--- SELECTED EXTRACT ---

Re: Got conflicted ephemeral node exception for several hours

Posted by Mayuresh Gharat <gh...@gmail.com>.
That would solve this. But it looks like a work around. We need to check
why this happens exactly and get to the root cause. What do you think?
Getting to the root cause of this might be really useful.

Thanks,

Mayuresh

On Sun, Jul 12, 2015 at 8:45 PM, tao xiao <xi...@gmail.com> wrote:

> Restart the consumers does fix the issue. But since the zk retry is wrapped
> in an infinite loop it doesn't give a chance to consumer to respond it
> until some one notices and restarts. Why I suggest to have a maximum retry
> policy is if max retry is reached it can invoke a customer handler which I
> can then inject a restart call so that it can remedy itself without
> people's attention.

---

• DESCRIPTION OF THE TASK:
Answer these about the forum reply on the conflicted ephemeral node exception.
(a) According to the quoted message, what fixes the issue?
(b) What kind of retry policy does the quoted message suggest?
(c) What does the reply's author say the proposed fix looks like?
The records are separate material and are not connected to the forum reply about the conflicted ephemeral node exception.

--- LISTED ENTRIES ---

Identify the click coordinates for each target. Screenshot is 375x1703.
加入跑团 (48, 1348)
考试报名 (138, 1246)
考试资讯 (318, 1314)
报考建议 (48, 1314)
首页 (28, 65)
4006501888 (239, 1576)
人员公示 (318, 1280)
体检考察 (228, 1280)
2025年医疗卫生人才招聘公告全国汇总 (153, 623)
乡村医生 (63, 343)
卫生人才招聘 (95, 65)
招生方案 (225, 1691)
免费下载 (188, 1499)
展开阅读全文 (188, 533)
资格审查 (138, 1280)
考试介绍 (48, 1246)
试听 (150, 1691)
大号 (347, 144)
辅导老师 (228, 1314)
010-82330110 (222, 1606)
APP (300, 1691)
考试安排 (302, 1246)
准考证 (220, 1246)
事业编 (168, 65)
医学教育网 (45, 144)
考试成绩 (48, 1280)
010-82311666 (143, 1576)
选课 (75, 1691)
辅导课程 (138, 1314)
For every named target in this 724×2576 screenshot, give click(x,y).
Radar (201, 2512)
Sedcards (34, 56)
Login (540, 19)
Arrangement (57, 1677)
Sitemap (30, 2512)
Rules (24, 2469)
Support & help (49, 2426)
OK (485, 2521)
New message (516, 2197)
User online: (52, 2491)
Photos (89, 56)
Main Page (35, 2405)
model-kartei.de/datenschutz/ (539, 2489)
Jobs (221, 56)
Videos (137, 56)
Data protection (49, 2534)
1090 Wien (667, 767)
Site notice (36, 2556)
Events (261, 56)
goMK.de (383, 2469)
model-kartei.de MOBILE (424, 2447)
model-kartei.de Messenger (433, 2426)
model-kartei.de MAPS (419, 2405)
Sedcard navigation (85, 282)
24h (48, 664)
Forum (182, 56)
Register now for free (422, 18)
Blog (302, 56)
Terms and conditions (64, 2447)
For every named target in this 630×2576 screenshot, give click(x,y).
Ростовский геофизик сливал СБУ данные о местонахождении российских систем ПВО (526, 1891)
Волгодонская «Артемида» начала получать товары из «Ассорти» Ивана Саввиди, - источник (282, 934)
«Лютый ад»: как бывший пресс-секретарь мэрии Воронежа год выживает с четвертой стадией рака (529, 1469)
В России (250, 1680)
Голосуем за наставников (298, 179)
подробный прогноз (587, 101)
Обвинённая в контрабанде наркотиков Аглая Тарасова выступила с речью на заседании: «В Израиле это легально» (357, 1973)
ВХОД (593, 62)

---

• OUTPUT:
(a) Restarting the consumers.
(b) A maximum retry policy.
(c) A workaround.